[Aim] Copy out everything from the line containing "Given: Click the Avbryt button" down to the line containing "Open the Upgrade storage link", putting "drop-down list" wherever "dropdown" appears and keeping the rest the same.

[Record set]
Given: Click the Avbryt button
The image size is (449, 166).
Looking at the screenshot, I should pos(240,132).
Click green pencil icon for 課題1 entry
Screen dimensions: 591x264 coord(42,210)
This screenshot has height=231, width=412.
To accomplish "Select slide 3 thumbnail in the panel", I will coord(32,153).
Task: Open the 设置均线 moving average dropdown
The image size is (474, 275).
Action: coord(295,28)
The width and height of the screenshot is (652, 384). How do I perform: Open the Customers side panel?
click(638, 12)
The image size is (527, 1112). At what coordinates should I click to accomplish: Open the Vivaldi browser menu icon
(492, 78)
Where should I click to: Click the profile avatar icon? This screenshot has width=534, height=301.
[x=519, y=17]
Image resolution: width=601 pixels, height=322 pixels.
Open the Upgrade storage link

* * *

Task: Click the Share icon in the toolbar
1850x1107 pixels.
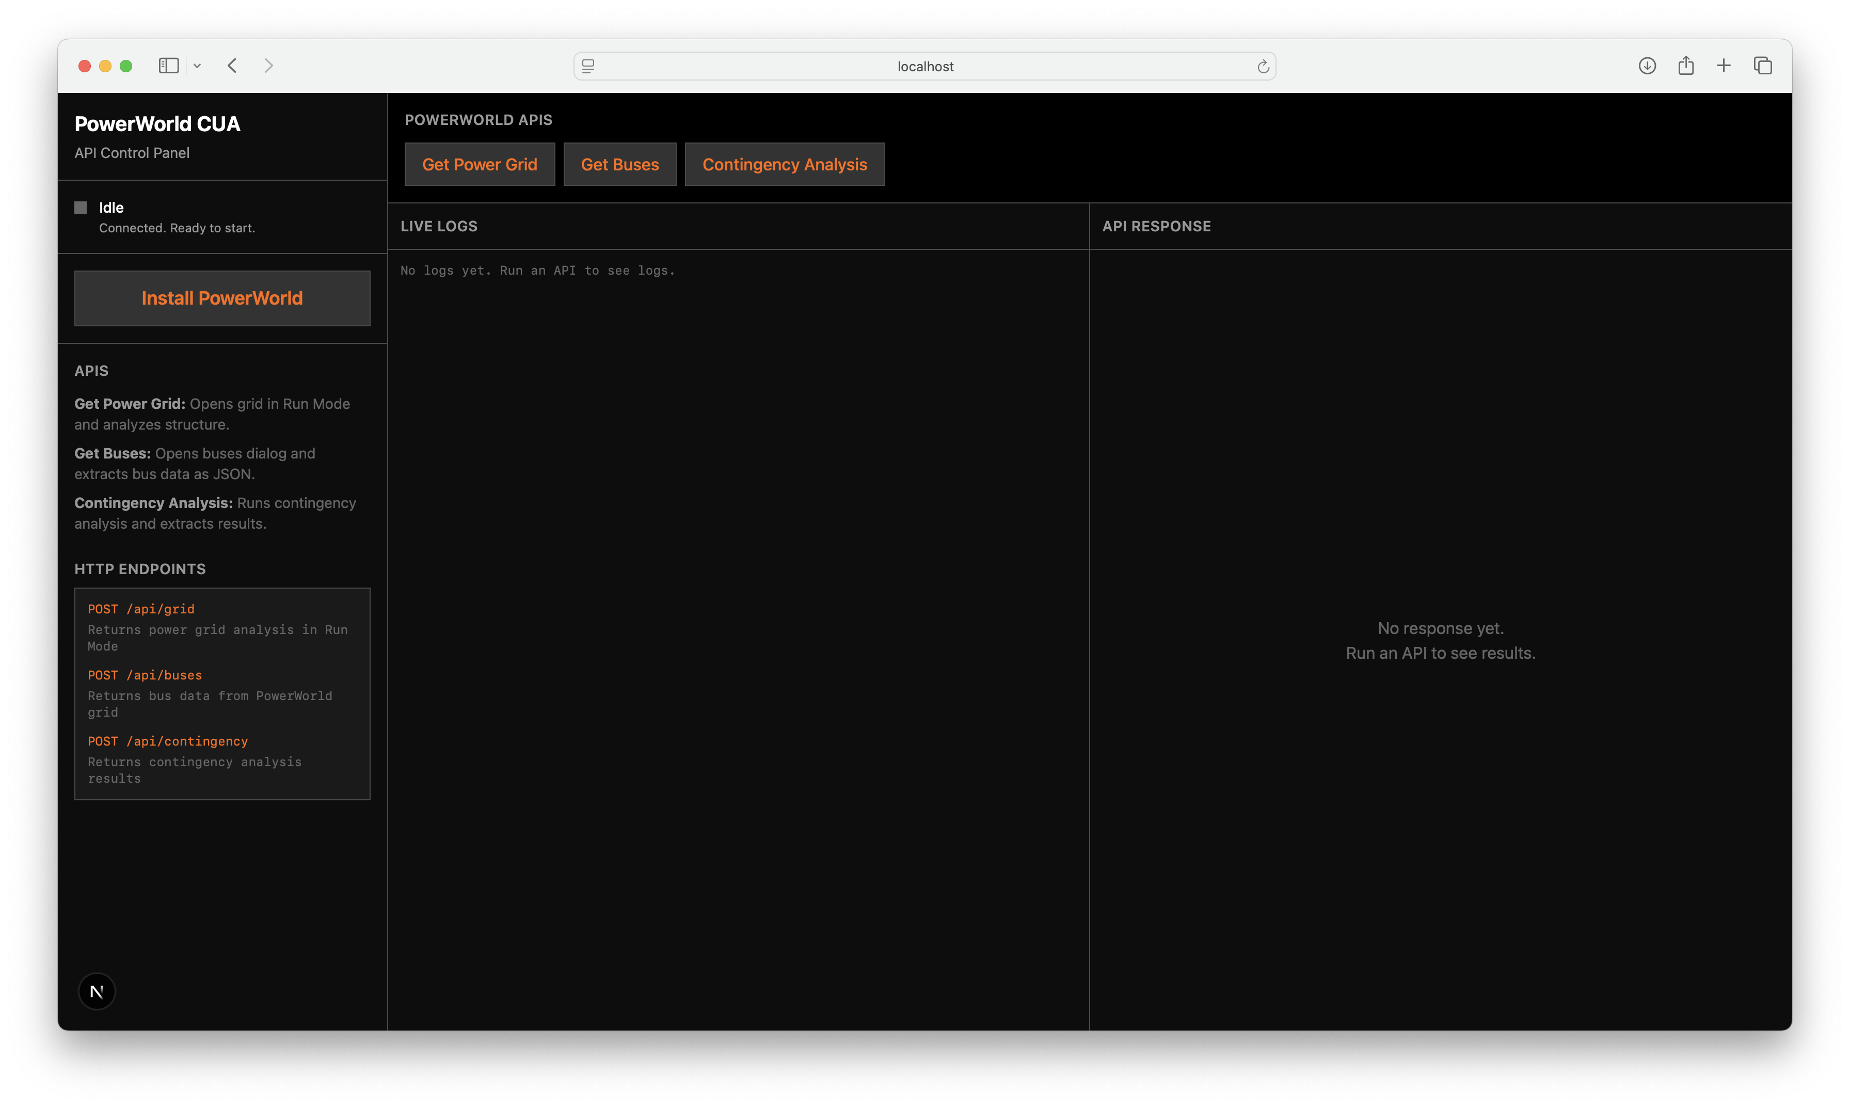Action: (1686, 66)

* * *

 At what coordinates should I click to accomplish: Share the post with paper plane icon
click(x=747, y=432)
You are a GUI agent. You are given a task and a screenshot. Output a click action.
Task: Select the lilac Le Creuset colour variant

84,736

[Problem solution]
Given: Click the Avbryt button
The image size is (449, 166).
Looking at the screenshot, I should pos(240,132).
Click green pencil icon for 課題1 entry
Screen dimensions: 591x264 coord(42,210)
This screenshot has height=231, width=412.
To accomplish "Select slide 3 thumbnail in the panel", I will coord(32,153).
Task: Open the 设置均线 moving average drop-down list
The image size is (474, 275).
Action: coord(295,28)
The width and height of the screenshot is (652, 384). How do I perform: Open the Customers side panel?
click(638, 12)
The image size is (527, 1112). At what coordinates should I click to accomplish: Open the Vivaldi browser menu icon
(492, 78)
Where should I click to: Click the profile avatar icon? This screenshot has width=534, height=301.
[x=519, y=17]
Image resolution: width=601 pixels, height=322 pixels.
Open the Upgrade storage link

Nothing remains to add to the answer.